• ACTION ITEM
After locating the line that contains "At what coordinates", output that line and each one following it, exactly, to the end of the entries. No pictures.

Saved entries:
*** Block opens ***

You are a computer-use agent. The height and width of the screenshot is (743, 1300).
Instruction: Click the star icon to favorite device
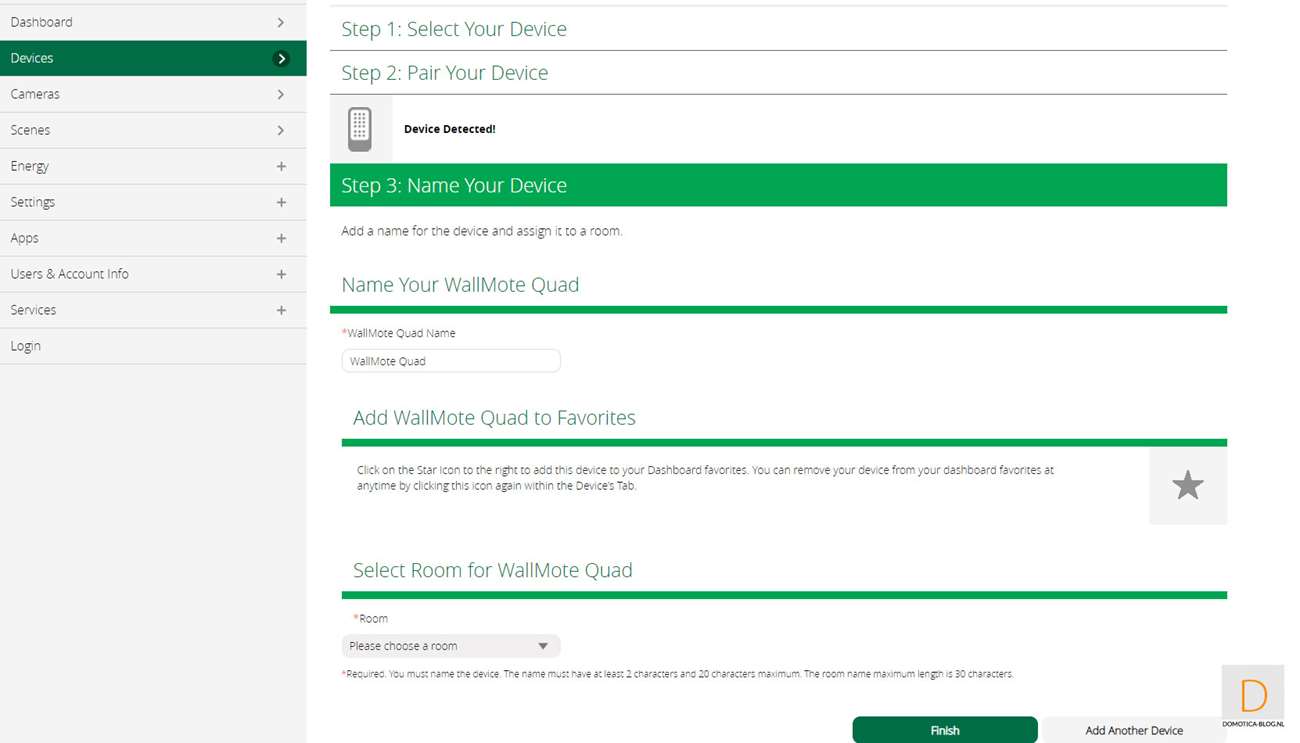[1187, 486]
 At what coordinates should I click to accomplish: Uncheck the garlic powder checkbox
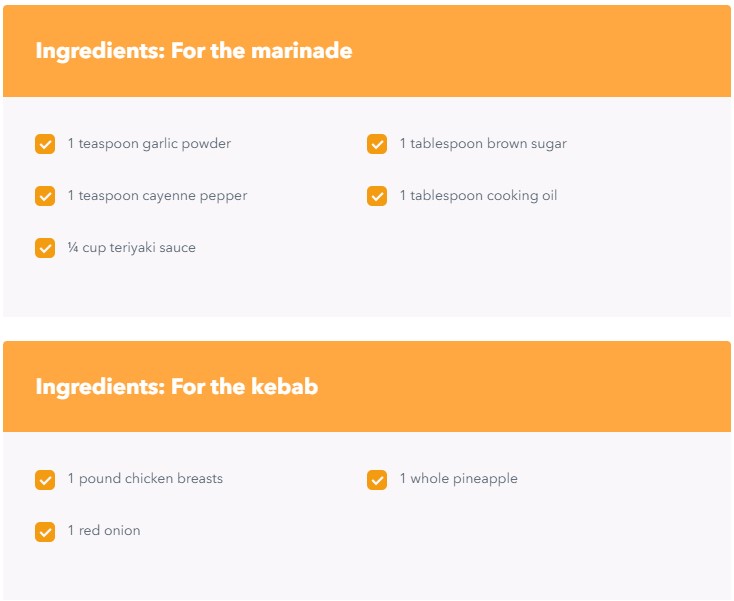(45, 144)
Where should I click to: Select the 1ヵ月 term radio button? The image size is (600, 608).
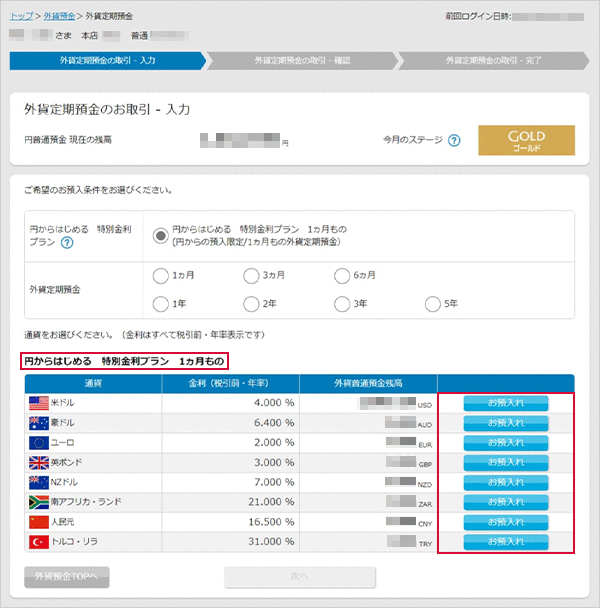[x=159, y=276]
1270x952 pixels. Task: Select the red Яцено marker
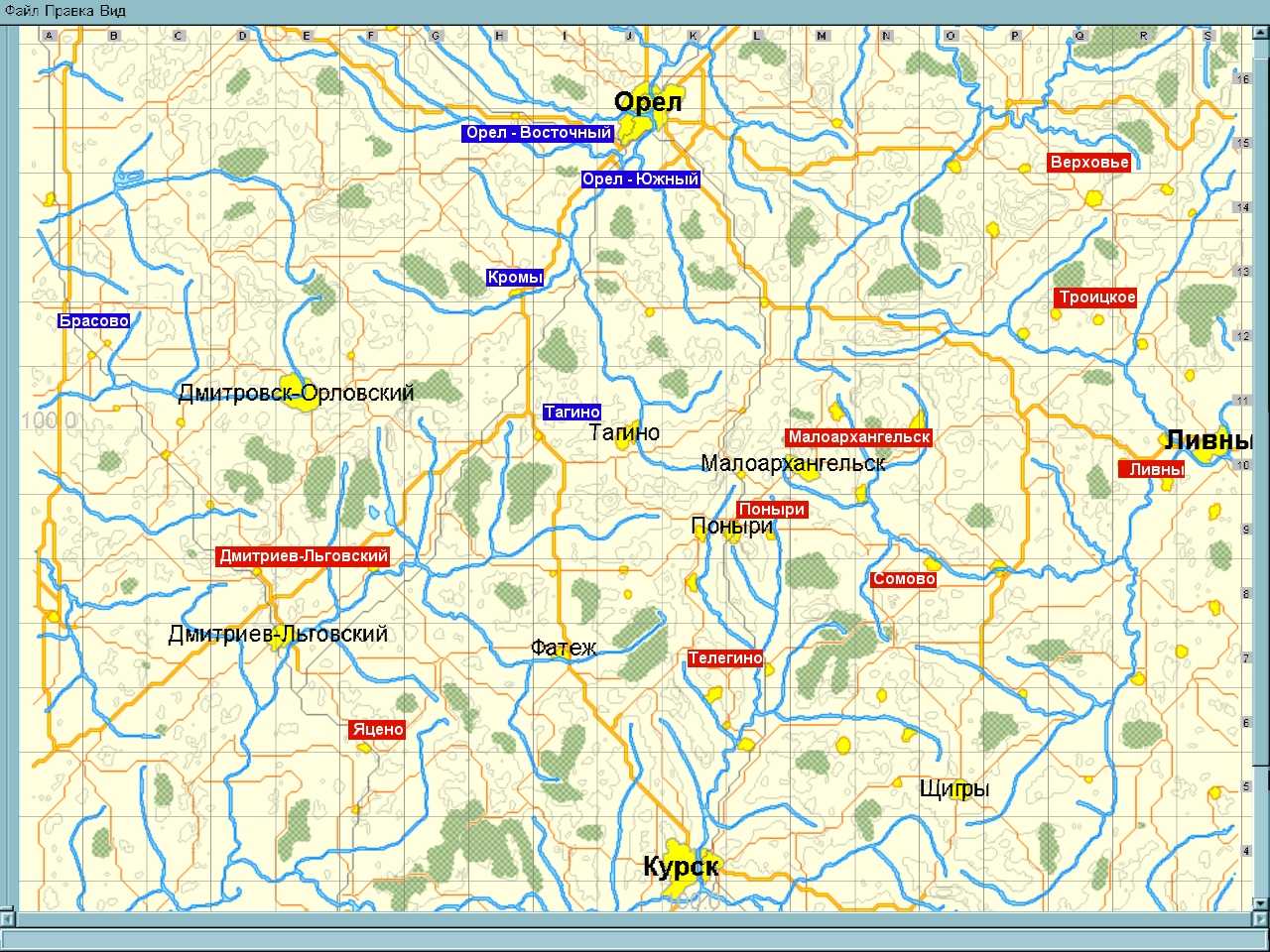click(x=378, y=730)

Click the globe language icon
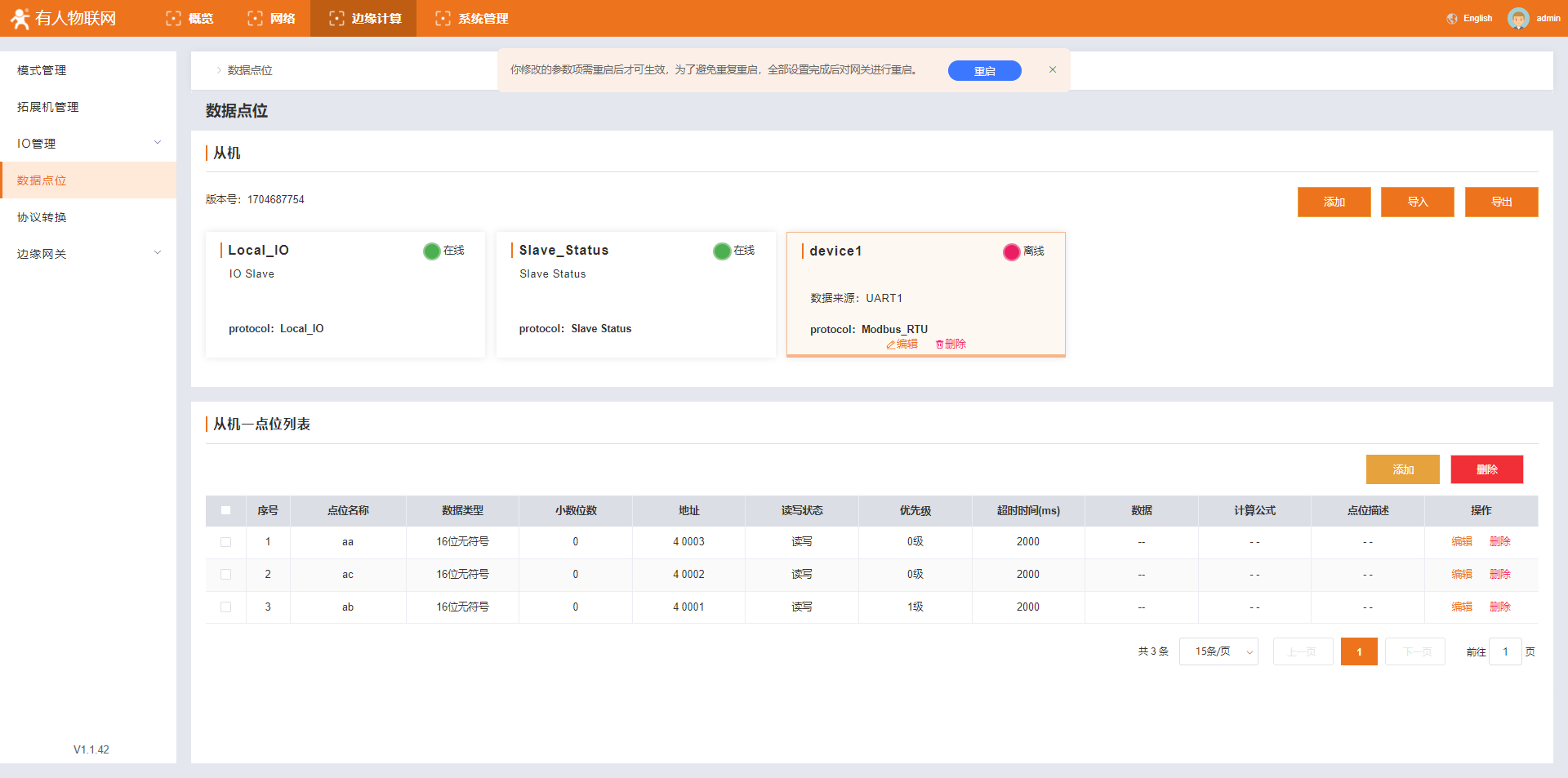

*** Block closes ***

• EXERCISE RESULT
 At what coordinates should I click to accomplish: Uncheck the garlic powder checkbox
(45, 144)
Where should I click to: Select the 1ヵ月 term radio button? The image size is (600, 608).
[x=159, y=276]
1270x952 pixels. Task: Select the red Яцено marker
click(x=378, y=730)

Click the globe language icon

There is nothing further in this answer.